I’d lean to agreeing. Certainly is what Skipper claims, that AG are going to Hawaii largely because of the pro fields and that without the pros IM wouldn’t have a multi-million dollar business.
And yet imagine what the AG entry fee and numbers would need to be to double the IM prize money.
As @buzz and others said, the real Q is how much are advertisers willing to pay. Joe compares himself to top golfers having to pay $20k out of pocket to compete at a major masters.
Without recognising that many sports have less degree of professionalism, and most Olympic athletes are hardly living plush lifestyles even with federation support. A
Sounds like that’s how it’s perceived. When reality might be they should be lucky to be in a sport they can earn money from. By all means try and grow triathlon and increase that purse, and yes they should have a fair share of what they bring to other companies, but true Q is whether tri is big enough for that.
Kona lose its appeal but IM won’t. Triathlon in its infancy had sponsors throwing money at athletes and prize pools. It was new and shiny.
The F1 series in Sydney used to shut places like Manly down, just for a race. All televised live on channel 9. That’s about as high profile as it gets.
There isn’t a single pro triathlete that I care about being at a race or anything they schill that would influence my buying decisions.
I’m glad they are at Kona, I’m glad the race exists but wouldn’t lose sleep if it didn’t.
Which is easier to say because I’m slow of course.
Really? Why? Numerous events run a 3.8/180/42.2 distance race. The only copyright claim Ironman have is anything associated with the word “iron” it seems
It’s a brave race organiser that moves away from the “standard” race distances
Does anyone remember Tristar?
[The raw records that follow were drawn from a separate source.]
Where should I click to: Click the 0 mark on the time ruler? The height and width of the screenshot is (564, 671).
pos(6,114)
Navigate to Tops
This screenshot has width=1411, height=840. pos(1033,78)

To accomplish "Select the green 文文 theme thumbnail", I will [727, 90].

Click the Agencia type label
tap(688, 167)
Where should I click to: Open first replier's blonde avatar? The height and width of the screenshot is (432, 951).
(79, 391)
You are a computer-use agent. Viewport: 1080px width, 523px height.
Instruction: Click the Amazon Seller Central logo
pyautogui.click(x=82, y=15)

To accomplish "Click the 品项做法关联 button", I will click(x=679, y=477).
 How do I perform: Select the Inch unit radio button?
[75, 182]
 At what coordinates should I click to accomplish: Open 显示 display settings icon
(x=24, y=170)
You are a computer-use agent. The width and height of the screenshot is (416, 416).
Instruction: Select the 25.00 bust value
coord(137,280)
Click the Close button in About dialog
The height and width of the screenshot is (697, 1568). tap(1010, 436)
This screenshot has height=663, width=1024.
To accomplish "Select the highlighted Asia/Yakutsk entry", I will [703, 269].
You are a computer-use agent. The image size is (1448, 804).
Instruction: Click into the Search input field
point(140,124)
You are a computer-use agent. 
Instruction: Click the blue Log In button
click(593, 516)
I think they experimented with a race in Spain which started with a mass start, draft legal bike leg, then a swim across a river with a run at the end. I don’t think they survived for very long.
There does seem a sort of orthodoxy of distances, well published distances , but PTO have already shown they prepared to change them. They could do other cool stuff like have a sprint Saturday a.m., Standard p.m. then their half distance on the Sunday with points for the overall winner. I know this is the sort of thing that happened in the past but it would be a good watch and I reckon could make a better highlights package.
I’ve heard @mw22 swims to work upstream in the Trent, then runs via Leicester to home, before bench pressing 140kg non-stop until it’s time for the TT TT
Always thought the o3 format is almost there, 4k 120k 30k, id probably go something like 5k, 150k, 50k
Or whatabout 10k, 100k, 40k 2hrs each event for the best at solo sports
No, because it didn’t consider the physiological parity of the 3 sports. 3h of biking is not equal to the same duration of swimming/running unless it’s uphill a the way.
So a silly suggestion. BUT that said, if they were brave enough to put up a long course race at the same time as Kona and take all of the main pro’s with them, I’m sure IM might try and claim infringement even if no solid basis. Might not be such a bad thing to take the chance to go 4-160-42.
Agree I think this is the best distance, but finishing long-course with a marathon is so well understood that it’s hard to see moving away from that.
I think anything more extreme than that would be fine as one race on the calendar but not take off.